* **What you need to do**:
The response must contain the complete data, printed exactly.

* **Extracted entries**:

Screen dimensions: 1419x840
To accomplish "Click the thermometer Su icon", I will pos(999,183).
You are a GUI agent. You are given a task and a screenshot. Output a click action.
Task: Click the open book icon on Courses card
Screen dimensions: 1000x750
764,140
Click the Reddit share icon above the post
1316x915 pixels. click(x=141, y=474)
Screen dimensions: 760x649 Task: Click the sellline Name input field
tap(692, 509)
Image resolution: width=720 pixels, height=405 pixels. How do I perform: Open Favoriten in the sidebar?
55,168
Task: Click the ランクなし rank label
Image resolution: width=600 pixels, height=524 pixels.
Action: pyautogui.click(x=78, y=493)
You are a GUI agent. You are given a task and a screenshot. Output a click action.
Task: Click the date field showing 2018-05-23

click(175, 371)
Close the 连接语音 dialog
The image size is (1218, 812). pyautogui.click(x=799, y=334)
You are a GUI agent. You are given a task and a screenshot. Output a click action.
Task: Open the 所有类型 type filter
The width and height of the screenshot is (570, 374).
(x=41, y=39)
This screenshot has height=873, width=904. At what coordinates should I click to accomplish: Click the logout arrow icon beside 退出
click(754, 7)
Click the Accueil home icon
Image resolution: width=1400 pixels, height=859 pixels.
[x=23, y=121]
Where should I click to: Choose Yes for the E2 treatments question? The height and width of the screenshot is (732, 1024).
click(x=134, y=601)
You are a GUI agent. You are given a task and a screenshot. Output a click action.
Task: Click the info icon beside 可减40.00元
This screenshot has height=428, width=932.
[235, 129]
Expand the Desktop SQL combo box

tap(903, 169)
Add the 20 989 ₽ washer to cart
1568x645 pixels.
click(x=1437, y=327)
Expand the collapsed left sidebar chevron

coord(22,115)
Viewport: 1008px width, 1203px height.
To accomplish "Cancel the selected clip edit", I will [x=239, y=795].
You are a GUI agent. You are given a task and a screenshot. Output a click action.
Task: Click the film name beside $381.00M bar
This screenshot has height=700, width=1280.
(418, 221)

* **Exercise output**:
Screen dimensions: 1419x840
To accomplish "Click the thermometer Su icon", I will pos(999,183).
You are a GUI agent. You are given a task and a screenshot. Output a click action.
Task: Click the open book icon on Courses card
Screen dimensions: 1000x750
764,140
Click the Reddit share icon above the post
1316x915 pixels. click(x=141, y=474)
Screen dimensions: 760x649 Task: Click the sellline Name input field
tap(692, 509)
Image resolution: width=720 pixels, height=405 pixels. How do I perform: Open Favoriten in the sidebar?
55,168
Task: Click the ランクなし rank label
Image resolution: width=600 pixels, height=524 pixels.
Action: pyautogui.click(x=78, y=493)
You are a GUI agent. You are given a task and a screenshot. Output a click action.
Task: Click the date field showing 2018-05-23

click(175, 371)
Close the 连接语音 dialog
The image size is (1218, 812). pyautogui.click(x=799, y=334)
You are a GUI agent. You are given a task and a screenshot. Output a click action.
Task: Open the 所有类型 type filter
The width and height of the screenshot is (570, 374).
(x=41, y=39)
This screenshot has height=873, width=904. At what coordinates should I click to accomplish: Click the logout arrow icon beside 退出
click(754, 7)
Click the Accueil home icon
Image resolution: width=1400 pixels, height=859 pixels.
[x=23, y=121]
Where should I click to: Choose Yes for the E2 treatments question? The height and width of the screenshot is (732, 1024).
click(x=134, y=601)
You are a GUI agent. You are given a task and a screenshot. Output a click action.
Task: Click the info icon beside 可减40.00元
This screenshot has height=428, width=932.
[235, 129]
Expand the Desktop SQL combo box

tap(903, 169)
Add the 20 989 ₽ washer to cart
1568x645 pixels.
click(x=1437, y=327)
Expand the collapsed left sidebar chevron

coord(22,115)
Viewport: 1008px width, 1203px height.
To accomplish "Cancel the selected clip edit", I will [x=239, y=795].
You are a GUI agent. You are given a task and a screenshot. Output a click action.
Task: Click the film name beside $381.00M bar
This screenshot has height=700, width=1280.
(418, 221)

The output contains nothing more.